Natürlich gibt es einen enormen Bedarf für Solarlampen in Entwicklungsländern. Ohne Licht wird es abends richtig finster, Petroleumlampen sind keine Lösung. Keine Frage.
So willkommen die Solarlampen auch immer sein mögen, so erhellend sie auch erscheinen, so kurzlebig wird die Freude sein.
Denn früher oder später stellt sich doch die Frage: Wenn es Licht für abends gibt, wann gibt es Strom für den Tag? Mal davon ab, dass mit den Solarlampen binnen weniger Jahre ein enormes Entsorgungsproblem auf uns zukommt, ist doch die eigentliche Ursache für die Dunkelheit nicht gelöst. Die heißt nämlich nicht „Kein Licht“, sondern die heißt „Kein Strom“. Und „Kein Strom“ heißt „Keine Entwicklung“.
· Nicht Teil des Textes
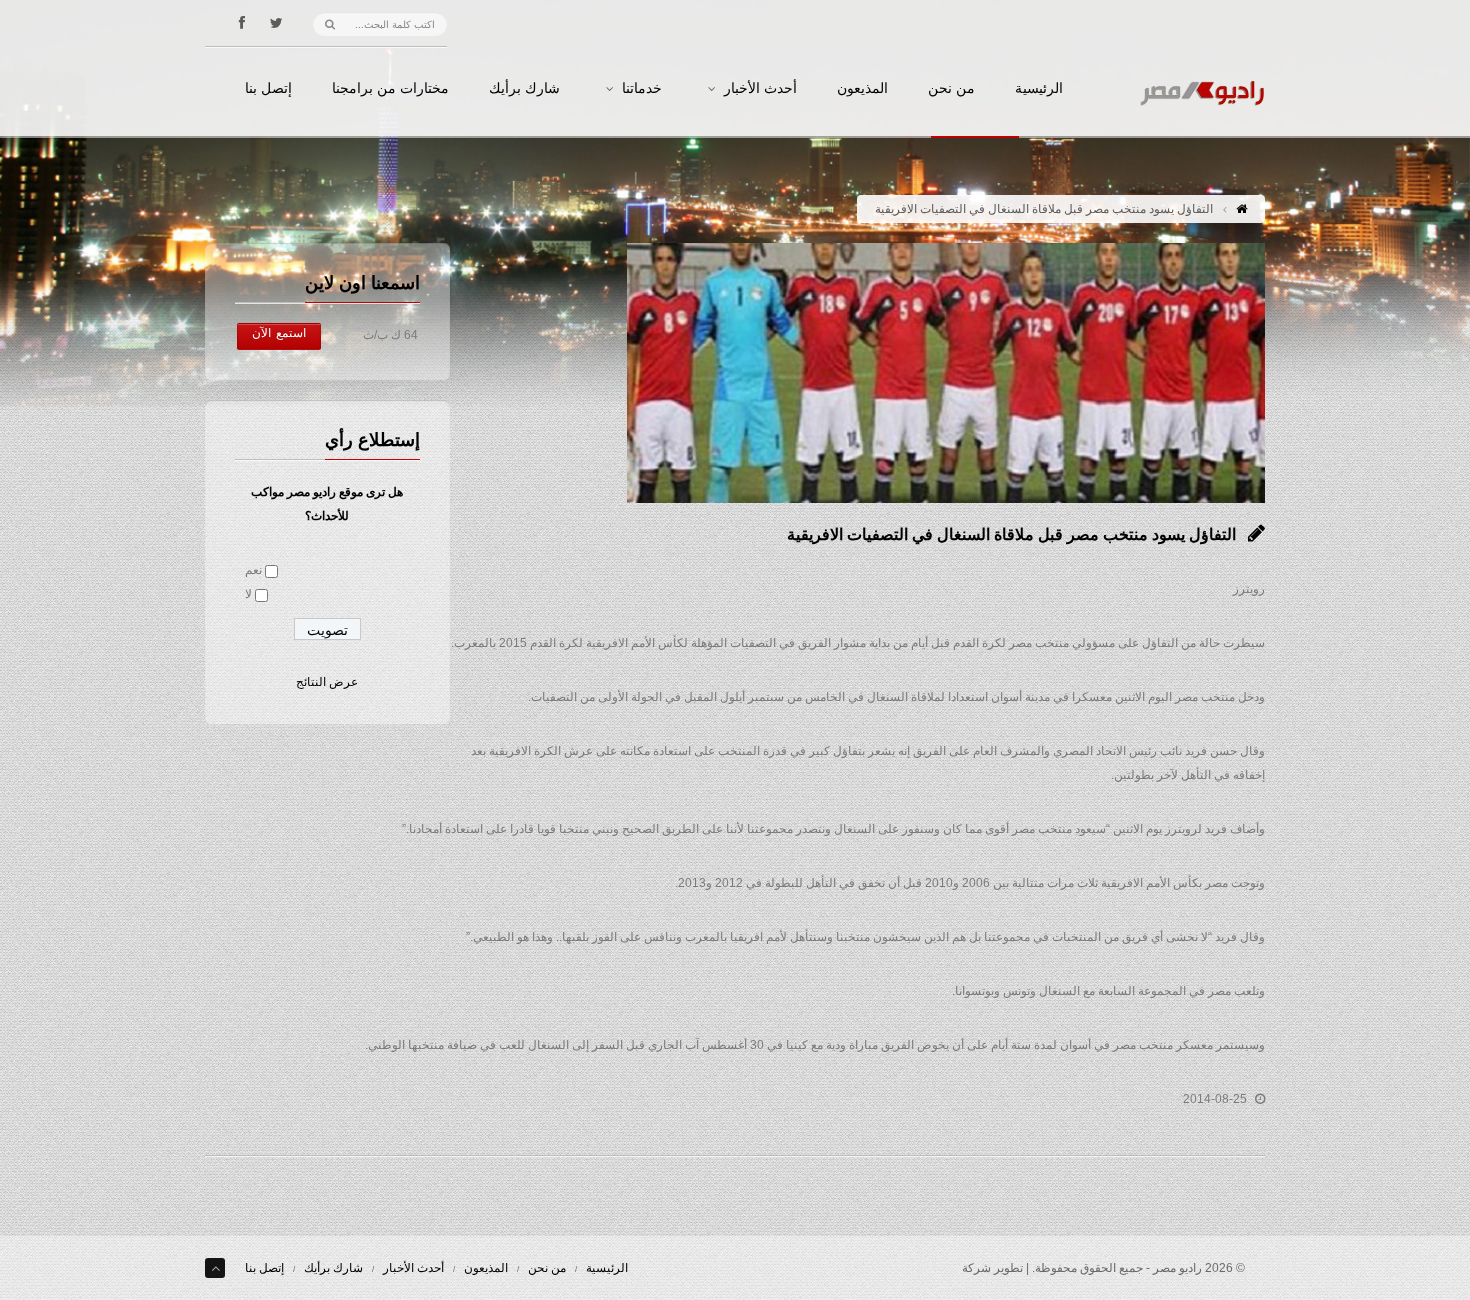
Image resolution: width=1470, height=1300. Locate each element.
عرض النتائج (327, 682)
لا (248, 594)
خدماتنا (642, 89)
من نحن (951, 89)
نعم (253, 570)
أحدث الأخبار (760, 89)
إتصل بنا (268, 89)
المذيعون (862, 89)
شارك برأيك (524, 89)
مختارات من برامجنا (390, 89)
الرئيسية (1039, 89)
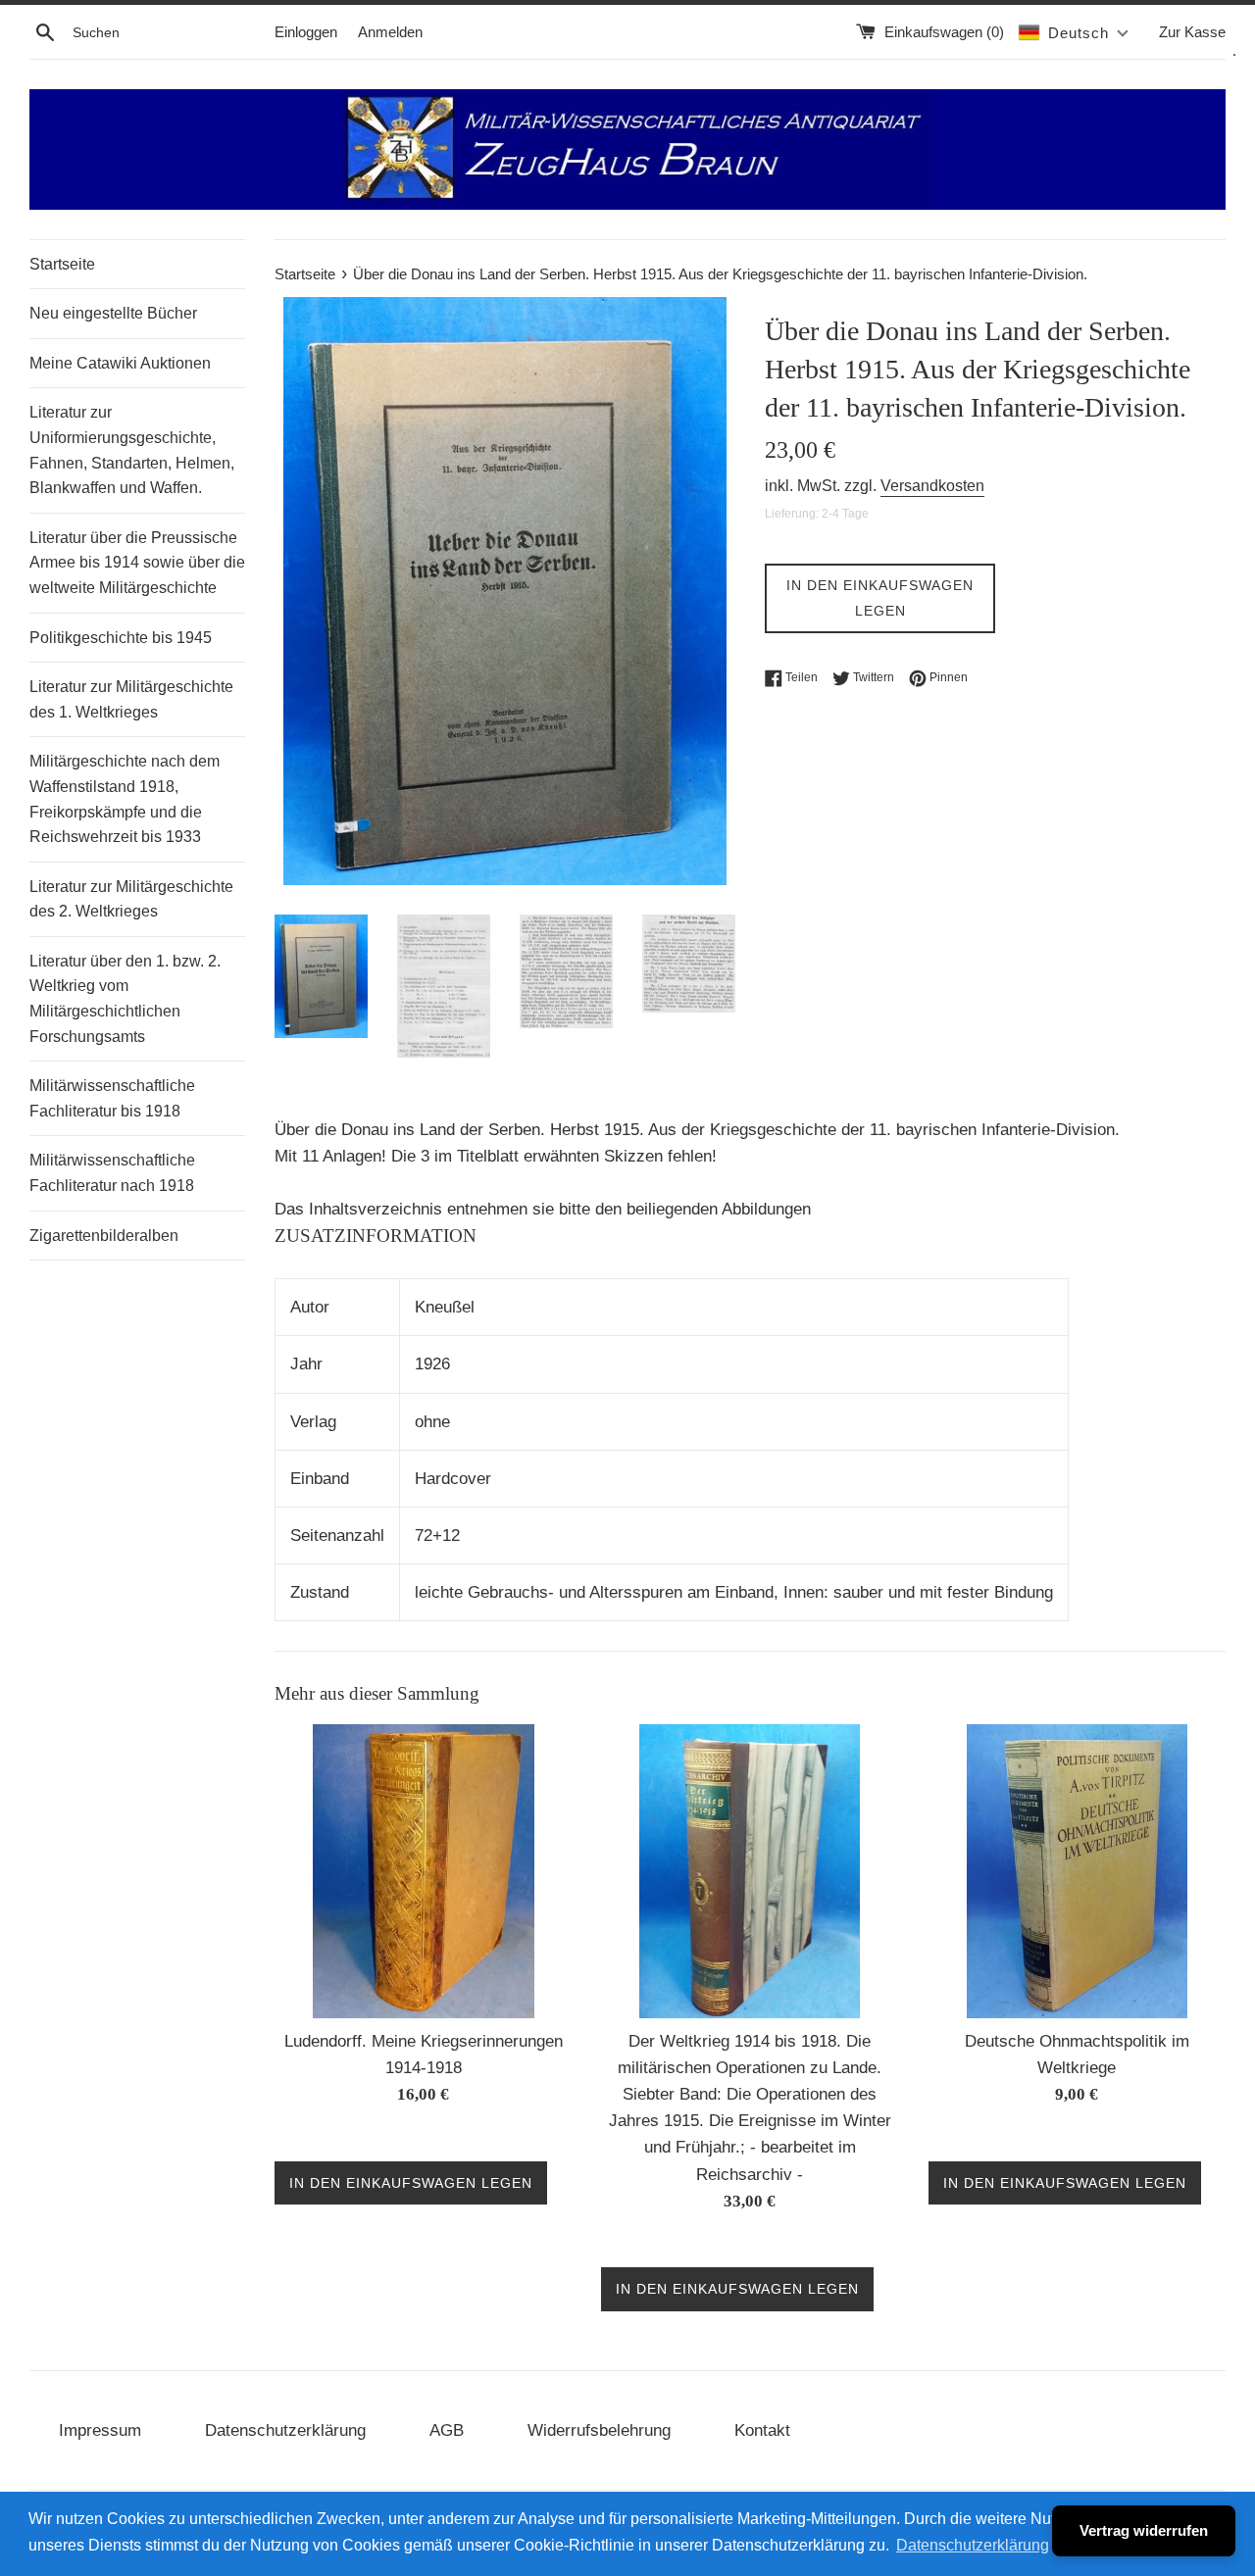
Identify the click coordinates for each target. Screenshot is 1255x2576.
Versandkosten (932, 485)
Da kann es nicht reichen, das Elend zu beleuchten. Finden wir. Und Sie?
Kommentar von: Harald Hauschild
Kommentar: Sicher ist Licht nur der erste Schritt - aber da kann ich Ihnen nur das Solarprojekt Freilassing empfehlen: siehe www. solarprojekt-freilassing.de Auch dort wird die Idee eines "Lichtkiosk" propagiert - soweit ich weiß mit gutem Erfolg.
Kommentar von: Heidi Schiller
Kommentar: Hallo Herr Hauschild, wir setzen in unseren Energie-Kiosken die Lampen vom Solarprojekt Freilassing ein. Deren "Lichtkiosk" geht auf die Zusammenarbeit und den Austausch mit KAITO zurück. Unser KAITO-Kiosk kann aber weit mehr als mehrere Lampen gleichzeitig laden. Hier gibt es Strom für Kühlschränke, Nähmaschinen, die Geräte der Schreinerei nebenan... Und damit entstehen Jobs und Einkommen.